Per ricordare chi sono. Per non cadere. Ancora.

Si vive per superare. Impieghiamo tantissimo tempo per sorridere e sentirci felici, e basta pochissimo per ributtarci a terra. Possono volerci anni per superare un brutto periodo, ma può bastare un secondo, e si ritorna indietro. Perché uno sguardo, una parola, un rifiuto uccidono dentro.

Ho tanti volti dentro di me, tanti nomi, tante storie, piccole e grandi. Ma fuori di me ci sono solo io. E non voglio farne una questione di karma, né di destino o astrattezze varie. L’oggettività ha delle cause e delle conseguenze concrete. Peccato solo che non riesca a decifrarle. Non più. Un tempo lanciavo il dito contro gli altri, ed era tutto più facile. Oggi lancio il dito contro di me, e fa male. Mettersi in discussione è la cosa più dura che si possa fare, ma probabilmente è anche la più costruttiva. Non mi ritrovo in certi ambienti, in certa gente, in certi caratteri. In certe personalità che meriterebbero solo uno sputo in faccia e tanto disprezzo per la loro ridicola e patetica consapevolezza di essere superiori. Eppure continuo a rincorrere tutto ciò, senza bussola, senza meta, senza direzioni. Senza un perché alla base di questo.
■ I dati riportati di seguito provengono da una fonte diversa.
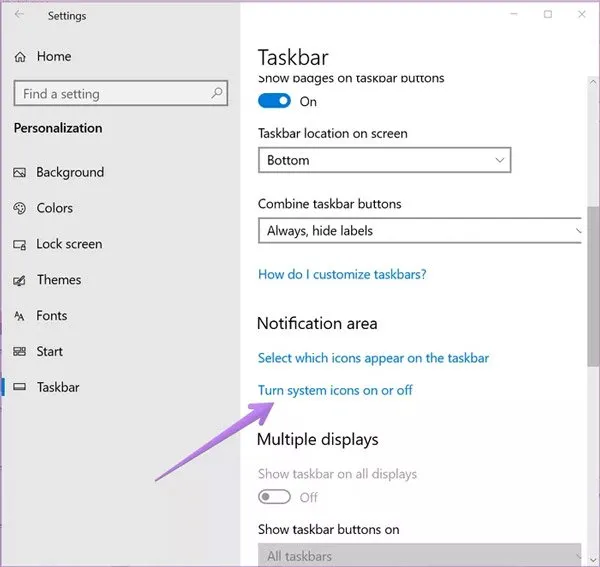Image resolution: width=600 pixels, height=567 pixels.
Task: Click the vertical scrollbar thumb
Action: (x=593, y=290)
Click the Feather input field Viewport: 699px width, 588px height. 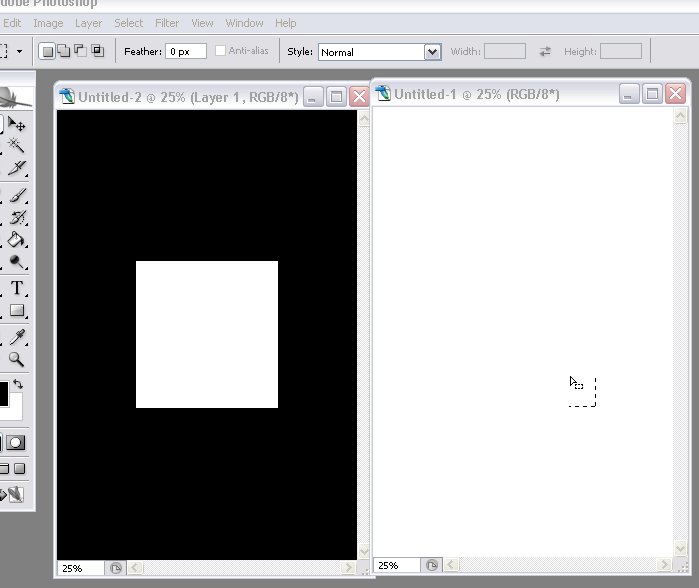[186, 51]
Come un gran lavaggio del cervello a cui non riesco ad oppormi.

Poi arrivano notti come queste, in cui la mia mente squilla, come un telefono, e ricordo l’umiltà. Ricordo i veri valori che dovrei inseguire, e mi rendo conto che certa gente non fa per me. La semplicità del mio essere è troppo grande per l’effimera superbia di questo mondo. Sono nel posto sbagliato. Al momento giusto.